The author is Executive Director of the New Jersey State League of Municipalities. His views and additional information on property taxes may be found regularly on the NJSLM website, www.njslom.org.
For some time now, it has been fashionable to blame many, if not most, of our state’s environmental, economic, social and, most of all, property tax problems on “home rule” – a system of local self government that gives concerned citizens maximum access to those who are elected to administer public affairs and maximum impact on the decisions that determine the course of public policy. This train of thought seems to suggest that municipal decision making is necessarily inferior to that brand of polished statecraft and profound analysis of issues routinely practiced in the halls of power, in our nation’s and our state’s capitals.

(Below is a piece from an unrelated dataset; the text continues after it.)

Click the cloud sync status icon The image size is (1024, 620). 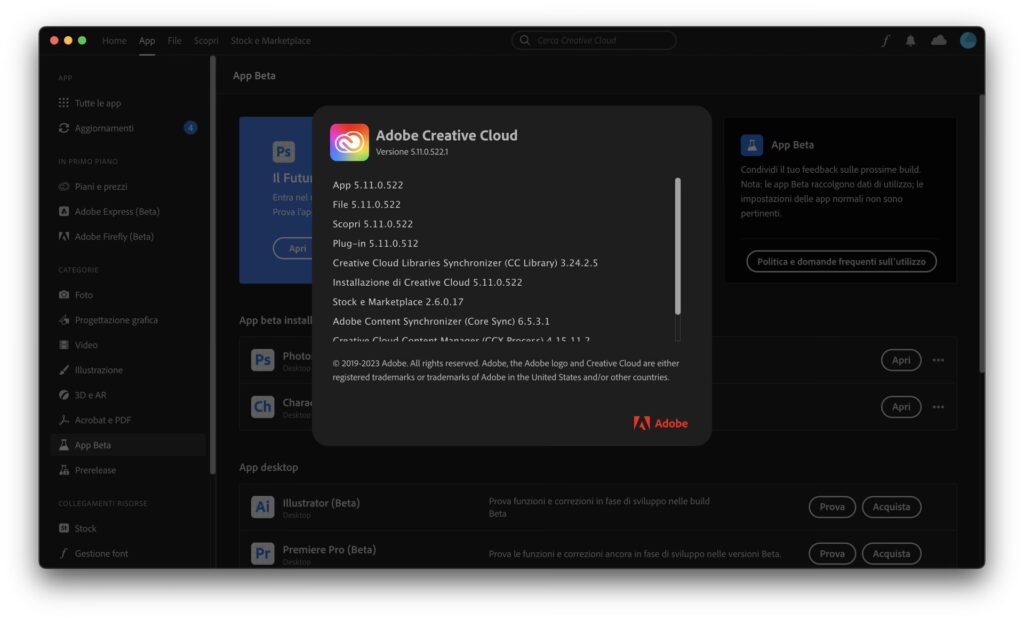click(938, 41)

With annual federal deficits now running around $423 billion (not counting the costs of war); with the national debt now at a staggering $8 trillion and growing by the minute; with the State of New Jersey mired in a $4+ billion deficit; and with all of New Jersey’s 566 municipalities able to operate with balanced budgets year after year, who are we to question anyone’s preference for the efficiency, effectiveness and inherent equity of larger, more expansive units of government? And who could doubt that the root cause of all the problems that we face is, as the sages assert, local decision making?
In the face of all this evidence, who could ever blame local government’s state mandated over-reliance on regressive property taxes?
Sure. The property tax does account for about 45 percent of New Jersey’s state and local tax revenue. The national average is just slightly above 30 percent. New Jersey property taxes equal about 5.6 percent as a percentage of personal income, compared with the national average of 3.6 percent. And, yes. New Jersey households with incomes in the lowest 20 percent do pay 9.2 percent of their earnings in property taxes; while the wealthiest 20 percent pay 3.6 percent.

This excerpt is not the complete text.